(Records to use Opens)

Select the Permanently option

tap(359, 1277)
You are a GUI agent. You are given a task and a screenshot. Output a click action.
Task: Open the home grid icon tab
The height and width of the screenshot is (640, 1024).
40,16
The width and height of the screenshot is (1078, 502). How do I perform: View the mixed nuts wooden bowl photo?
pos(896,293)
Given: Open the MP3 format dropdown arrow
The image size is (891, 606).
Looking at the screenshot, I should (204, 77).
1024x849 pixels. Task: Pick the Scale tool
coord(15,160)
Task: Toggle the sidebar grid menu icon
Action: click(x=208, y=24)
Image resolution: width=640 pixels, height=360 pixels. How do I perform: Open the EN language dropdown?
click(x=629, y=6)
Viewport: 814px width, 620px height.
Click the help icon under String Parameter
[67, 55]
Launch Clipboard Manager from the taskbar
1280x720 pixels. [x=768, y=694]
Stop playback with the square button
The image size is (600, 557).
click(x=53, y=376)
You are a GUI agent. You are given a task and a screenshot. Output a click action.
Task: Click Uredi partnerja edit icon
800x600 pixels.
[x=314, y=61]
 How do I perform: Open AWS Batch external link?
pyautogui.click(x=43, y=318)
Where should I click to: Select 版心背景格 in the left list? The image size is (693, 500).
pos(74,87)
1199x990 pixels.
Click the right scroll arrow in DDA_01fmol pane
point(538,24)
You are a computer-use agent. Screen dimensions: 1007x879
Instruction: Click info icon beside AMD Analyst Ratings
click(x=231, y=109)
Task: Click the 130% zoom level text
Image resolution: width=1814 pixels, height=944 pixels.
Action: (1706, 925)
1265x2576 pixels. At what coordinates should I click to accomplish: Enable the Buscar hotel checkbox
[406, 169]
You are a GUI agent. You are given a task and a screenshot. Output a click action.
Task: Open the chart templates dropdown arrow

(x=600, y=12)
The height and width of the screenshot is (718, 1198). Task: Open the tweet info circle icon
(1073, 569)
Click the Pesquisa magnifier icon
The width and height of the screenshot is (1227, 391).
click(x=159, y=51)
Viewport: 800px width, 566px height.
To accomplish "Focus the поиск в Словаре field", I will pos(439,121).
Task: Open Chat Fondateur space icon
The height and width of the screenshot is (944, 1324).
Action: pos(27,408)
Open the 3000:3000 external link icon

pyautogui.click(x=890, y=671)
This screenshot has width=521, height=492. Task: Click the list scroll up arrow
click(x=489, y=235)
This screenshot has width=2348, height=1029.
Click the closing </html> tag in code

(Records to use Closes)

=== Work task ===
Starting at the top of the data above, repeat every line exactly until the line containing "Viewport: 800px width, 566px height." has been given, then stop.

=== Task solution ===
Select the Permanently option

tap(359, 1277)
You are a GUI agent. You are given a task and a screenshot. Output a click action.
Task: Open the home grid icon tab
The height and width of the screenshot is (640, 1024).
40,16
The width and height of the screenshot is (1078, 502). How do I perform: View the mixed nuts wooden bowl photo?
pos(896,293)
Given: Open the MP3 format dropdown arrow
The image size is (891, 606).
Looking at the screenshot, I should (204, 77).
1024x849 pixels. Task: Pick the Scale tool
coord(15,160)
Task: Toggle the sidebar grid menu icon
Action: click(x=208, y=24)
Image resolution: width=640 pixels, height=360 pixels. How do I perform: Open the EN language dropdown?
click(x=629, y=6)
Viewport: 814px width, 620px height.
Click the help icon under String Parameter
[67, 55]
Launch Clipboard Manager from the taskbar
1280x720 pixels. [x=768, y=694]
Stop playback with the square button
The image size is (600, 557).
click(x=53, y=376)
You are a GUI agent. You are given a task and a screenshot. Output a click action.
Task: Click Uredi partnerja edit icon
800x600 pixels.
[x=314, y=61]
 How do I perform: Open AWS Batch external link?
pyautogui.click(x=43, y=318)
Where should I click to: Select 版心背景格 in the left list? The image size is (693, 500).
pos(74,87)
1199x990 pixels.
Click the right scroll arrow in DDA_01fmol pane
point(538,24)
You are a computer-use agent. Screen dimensions: 1007x879
Instruction: Click info icon beside AMD Analyst Ratings
click(x=231, y=109)
Task: Click the 130% zoom level text
Image resolution: width=1814 pixels, height=944 pixels.
Action: (1706, 925)
1265x2576 pixels. At what coordinates should I click to accomplish: Enable the Buscar hotel checkbox
[406, 169]
You are a GUI agent. You are given a task and a screenshot. Output a click action.
Task: Open the chart templates dropdown arrow

(x=600, y=12)
The height and width of the screenshot is (718, 1198). Task: Open the tweet info circle icon
(1073, 569)
Click the Pesquisa magnifier icon
The width and height of the screenshot is (1227, 391).
click(x=159, y=51)
Viewport: 800px width, 566px height.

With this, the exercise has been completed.